Lançado no fim de setembro, o movimento de contestação às alterações às reformas mudou de rosto a meio de outubro, com a entrada maciça de jovens nos protestos, confrontos com alguns delinquentes e o bloqueio parcial das refinarias e dos depósitos de combustível.

O Libération nesta situação um novo eixo, “formidável”, da vida política francesa, uma oposição entre as elites e o povo, com “o Governo, as direções sindicais, os partidos com assento parlamentar, prontos para um acordo para saírem do movimento, por um lado; e, por outro, uma parte da base, os estudantes do secundário em movimento, certas profissões coléricas, algumas organizações da CGT [o principal sindicato francês], militante radicais dispersos mas ativos. Isto seria a encarnação de uma recusa popular, certamente minoritária, mas hostil a qualquer lógica dirigível”.

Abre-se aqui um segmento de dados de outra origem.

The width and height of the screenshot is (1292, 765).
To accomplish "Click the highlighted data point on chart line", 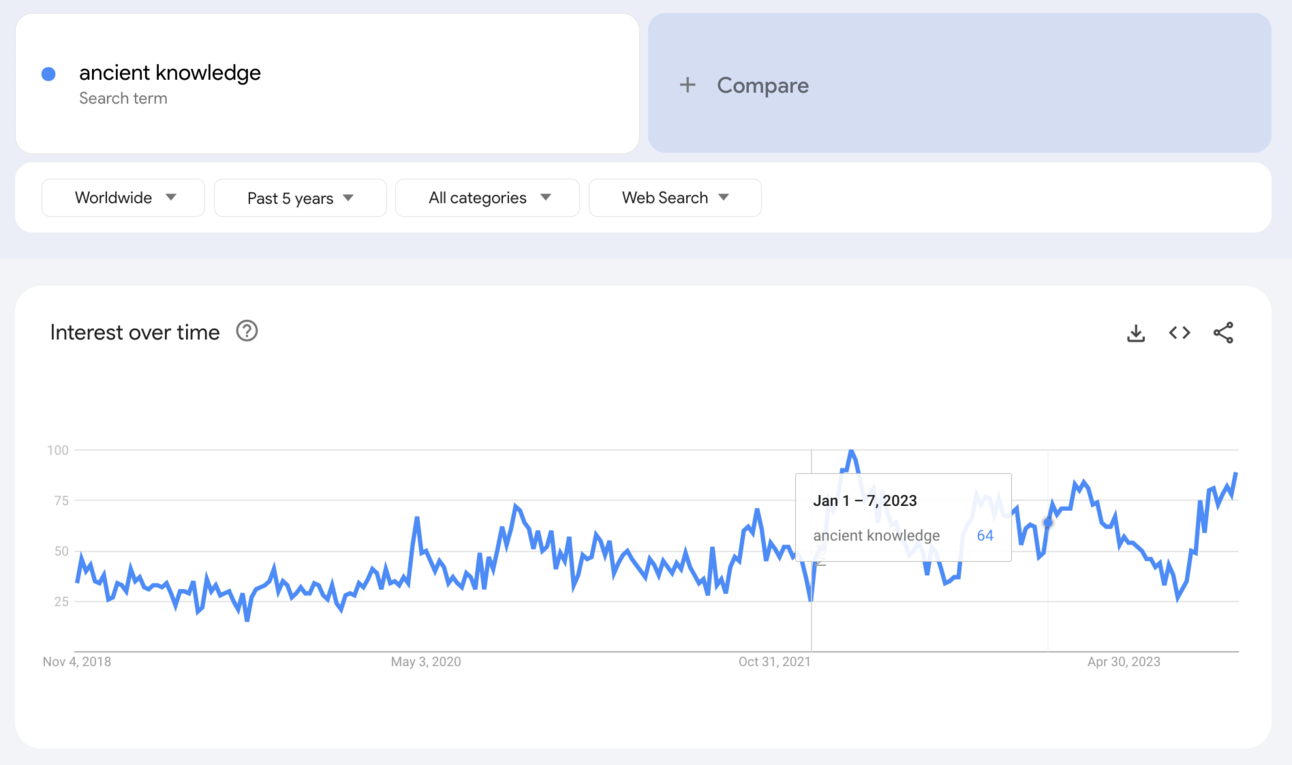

Os privilégios dos conservadores grevistas

Sem surpresa, Le Figaro fustiga “estes grevistas da vigésima quinta hora (que) pertencem a profissões favorecidas”. Para o diário conservador, “são os pensionistas da função pública, os beneficiários de estatutos especiais. São verdadeiros conservadores, na medida em que beneficiam de tantos privilégios que querem, sobretudo, que nada mexa, que nada mude, e que a França continue a endividar-se para que eles possam continuar a viver confortavelmente”. No entanto, lembra Les Echos “nem a lei da República nem a convenção implícita dos conflitos sociais autorizam a que se bloqueie uma refinaria de petróleo, um depósito de combustível, se entrave uma via-férrea ou um eixo rodoviário”.

Além disso, a mobilização dos jovens faz parte de uma lógica mais profunda. Le Figaro teme ver aí as premissas de uma “guerra de gerações”. “Provavelmente, está prestes a aparecer perante os nossos olhos e é tudo menos tranquilizadora. Não se sabe exatamente o que tem levado os jovens às manifestações dos últimos dias. Se é apenas um ‘antisarkozysmo’ de circunstância, alimentado pelas franjas do Partido Socialista, o assunto não é grave. (...) Mas se é a primeira manifestação de um reflexo de desconfiança face ao sistema contributivo de pensões, base da sociedade francesa nos últimos 65 anos, então, é muito mais alarmante.”

A participação da juventude: um pesadelo para Sarkozy

Porque atualmente, acrescenta o Slate, “excluindo as reformas, há muitas razões que permitem compreender que a juventude esteja revoltada. O surpreendente, é que num país eruptivo, com tradição insurrecional como a França, a juventude, precarizada, normalmente descrita mais como um problema do que como uma solução, não se tenha revoltado mais cedo. A participação da juventude neste movimento é o pesadelo do presidente porque, se pode haver aí um certo benefício político a tirar por ter sido capaz de enfrentar um enorme protesto social clássico, tem tudo a perder quando a própria juventude está na rua”.

E a todos quantos querem estabelecer um paralelo com “a contestação de maio de 1968, seguida pelo reflexo conservador de junho de 1968”, o jornal online sublinha que “em 1968, a juventude estava contra uma França fechada mas próspera. Hoje, é o contrário”.